“J’espère que ma performance à La Baule me permettra de retrouver plus régulièrement ce niveau d’épreuves”, Charlotte Léoni
Treizième du Grand Prix Rolex du CSIO 5* de La Baule dimanche dernier avec Vivolenska, Charlotte Léoni a signé l’une des belles performances françaises du week-end en Loire-Atlantique. Revenant sur cette belle performance, la cavalière installée près d’Aix-en-Provence évoque le soutien de sa famille et ses objectifs avec ses trois chevaux de tête. Espérant se frotter plus souvent à des épreuves de ce calibre, elle se réjouit de prendre part prochainement au CSIO 3* de Kronenberg, support de la demi-finale des Coupes des nations Longines de la Fédération équestre européenne (EEF).
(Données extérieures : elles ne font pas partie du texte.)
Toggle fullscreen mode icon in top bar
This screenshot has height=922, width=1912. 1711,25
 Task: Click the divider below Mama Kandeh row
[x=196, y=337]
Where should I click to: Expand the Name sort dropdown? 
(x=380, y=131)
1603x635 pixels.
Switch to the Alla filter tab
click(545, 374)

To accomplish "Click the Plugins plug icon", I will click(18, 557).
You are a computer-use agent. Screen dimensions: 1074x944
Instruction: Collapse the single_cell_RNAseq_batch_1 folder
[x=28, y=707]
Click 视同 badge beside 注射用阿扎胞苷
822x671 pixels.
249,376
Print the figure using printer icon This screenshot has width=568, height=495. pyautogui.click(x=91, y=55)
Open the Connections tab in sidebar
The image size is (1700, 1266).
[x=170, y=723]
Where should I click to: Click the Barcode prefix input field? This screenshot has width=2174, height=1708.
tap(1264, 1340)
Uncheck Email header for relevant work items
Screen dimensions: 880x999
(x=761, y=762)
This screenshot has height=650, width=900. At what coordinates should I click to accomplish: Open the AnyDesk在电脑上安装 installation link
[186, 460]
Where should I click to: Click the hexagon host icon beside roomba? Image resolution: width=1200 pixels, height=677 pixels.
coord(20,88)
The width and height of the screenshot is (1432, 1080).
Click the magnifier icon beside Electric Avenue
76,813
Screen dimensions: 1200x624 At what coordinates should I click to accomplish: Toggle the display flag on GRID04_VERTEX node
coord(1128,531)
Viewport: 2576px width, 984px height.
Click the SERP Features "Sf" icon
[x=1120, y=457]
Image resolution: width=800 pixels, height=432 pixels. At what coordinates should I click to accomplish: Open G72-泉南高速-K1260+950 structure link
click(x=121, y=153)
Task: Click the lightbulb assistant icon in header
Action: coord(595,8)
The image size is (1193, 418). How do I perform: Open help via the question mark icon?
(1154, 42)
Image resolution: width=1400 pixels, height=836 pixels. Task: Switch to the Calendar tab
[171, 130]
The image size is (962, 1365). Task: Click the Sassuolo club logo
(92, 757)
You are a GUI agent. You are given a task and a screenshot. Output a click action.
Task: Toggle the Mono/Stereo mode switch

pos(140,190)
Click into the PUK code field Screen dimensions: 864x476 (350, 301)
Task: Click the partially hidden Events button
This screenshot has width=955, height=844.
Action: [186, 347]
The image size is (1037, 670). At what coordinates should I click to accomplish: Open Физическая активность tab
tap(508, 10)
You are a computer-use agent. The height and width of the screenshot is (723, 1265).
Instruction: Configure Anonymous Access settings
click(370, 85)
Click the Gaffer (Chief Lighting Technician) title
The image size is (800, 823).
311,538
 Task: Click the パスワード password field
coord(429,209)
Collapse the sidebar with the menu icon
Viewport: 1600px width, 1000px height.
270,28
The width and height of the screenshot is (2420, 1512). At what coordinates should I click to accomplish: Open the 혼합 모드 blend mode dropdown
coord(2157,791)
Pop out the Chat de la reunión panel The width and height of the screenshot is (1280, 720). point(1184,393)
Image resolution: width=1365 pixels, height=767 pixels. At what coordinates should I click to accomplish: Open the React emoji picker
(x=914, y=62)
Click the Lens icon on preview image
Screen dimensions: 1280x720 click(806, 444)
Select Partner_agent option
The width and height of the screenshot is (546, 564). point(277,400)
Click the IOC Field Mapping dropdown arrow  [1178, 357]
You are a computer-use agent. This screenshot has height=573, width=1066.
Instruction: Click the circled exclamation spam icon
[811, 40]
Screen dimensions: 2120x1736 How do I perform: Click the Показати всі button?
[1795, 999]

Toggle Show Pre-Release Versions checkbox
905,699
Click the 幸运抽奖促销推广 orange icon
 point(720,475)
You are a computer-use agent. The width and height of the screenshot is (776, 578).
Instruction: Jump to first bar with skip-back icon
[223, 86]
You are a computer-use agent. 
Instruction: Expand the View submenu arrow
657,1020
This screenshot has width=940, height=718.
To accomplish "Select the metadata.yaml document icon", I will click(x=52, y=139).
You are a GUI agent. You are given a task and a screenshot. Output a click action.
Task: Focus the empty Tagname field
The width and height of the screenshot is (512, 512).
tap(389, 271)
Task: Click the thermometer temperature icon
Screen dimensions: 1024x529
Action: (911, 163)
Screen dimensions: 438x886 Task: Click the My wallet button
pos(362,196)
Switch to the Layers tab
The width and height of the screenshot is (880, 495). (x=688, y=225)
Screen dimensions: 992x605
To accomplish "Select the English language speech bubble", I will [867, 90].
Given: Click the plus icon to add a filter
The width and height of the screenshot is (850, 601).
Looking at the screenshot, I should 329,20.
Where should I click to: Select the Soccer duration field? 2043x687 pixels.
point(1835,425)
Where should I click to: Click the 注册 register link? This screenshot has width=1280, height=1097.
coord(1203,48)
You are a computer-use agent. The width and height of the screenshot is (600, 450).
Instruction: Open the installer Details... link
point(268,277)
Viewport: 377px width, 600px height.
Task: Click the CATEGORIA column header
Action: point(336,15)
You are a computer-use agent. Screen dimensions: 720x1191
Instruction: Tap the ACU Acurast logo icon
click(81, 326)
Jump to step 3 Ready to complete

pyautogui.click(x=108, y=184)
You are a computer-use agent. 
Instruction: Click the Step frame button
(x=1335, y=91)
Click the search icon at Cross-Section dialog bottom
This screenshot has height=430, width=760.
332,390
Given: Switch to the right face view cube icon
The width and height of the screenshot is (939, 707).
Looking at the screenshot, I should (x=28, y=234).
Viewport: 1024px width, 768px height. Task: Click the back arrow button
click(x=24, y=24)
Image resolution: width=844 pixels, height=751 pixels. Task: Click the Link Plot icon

Dimanche, Charlotte Léoni a réalisé un très beau parcours dans le Grand Prix Rolex du CSIO 5* de La Baule avec Vivolenska, ne concédant qu’une faute à l’entrée du double numéro 4 et se classant treizième. “Ce parcours me donne vraiment confiance en nos capacités”, se réjouit la cavalière de trente-huit ans. “Il prouve que nous pouvons nous montrer performantes à 1,60 m. Je suis avant tout très satisfaite de ma jument, qui n’a jamais semblé en difficulté sur ce parcours et a tout fait avec beaucoup de facilité. Comme je n’ai pas souvent l’occasion de participer à des CSI 5*, il me manque quelques automatismes qui m’auraient peut-être permis d’éviter notre faute, mais obtenir un tel résultat est forcément encourageant pour la suite. J’espère que cela me permettra de retrouver plus régulièrement ce niveau d’épreuves avec ma jument car s’y frotter et être opposée aux meilleurs cavaliers mondiaux fait vraiment progresser et pousse à se dépasser.”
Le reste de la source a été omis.